A random variable $Y \sim U[0,1]$. Let $W = \frac7{10} - b\cdot(\frac7{10} - y)^2, 0<b<1$.
Completely specify the CDF and PDF of $W$.
Also show that the PDF of W integrates to $1$.
So I have worked through most of this problem.

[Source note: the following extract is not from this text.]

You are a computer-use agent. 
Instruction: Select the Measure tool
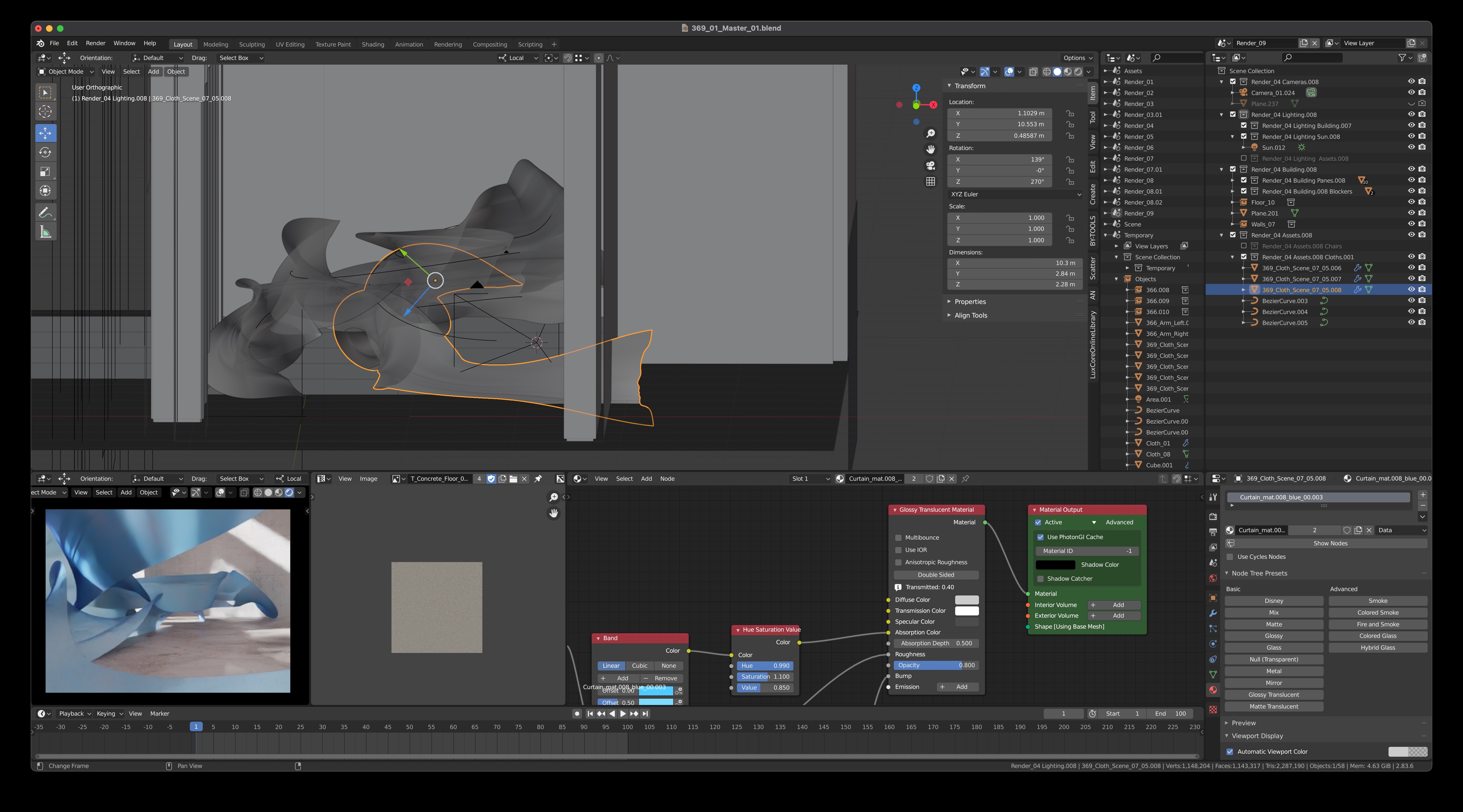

Importantly, the transformation is $2:1$ on the interval y $\in (\frac25,1]$ and $1:1$ on the interval y $\in [0, \frac25)$. Thus I think the CDF is:
$$\begin{cases} \frac3{10}+\sqrt{\frac{7/10 - w}b } & \text{for}~~ w \in (\frac7{10} - \frac{49b}{100} ,\, \frac7{10} - \frac{9b}{100}) \\ 2\sqrt{ \frac{7/10 - w}b } & \text{for}~~ w \in (\frac7{10} - \frac{9b}{100} ,\, \frac7{10}) \\ \end{cases}$$
Can anyone confirm this? If I know this is right, I can figure out the rest on my own. When integrating the PDF, I am running into some strange (${}+{}$ or ${}-{}$) situations that integrate to $1$ only if I select a certain sign, so I am having trouble verifying the CDF is correct by integrating the PDF over its support.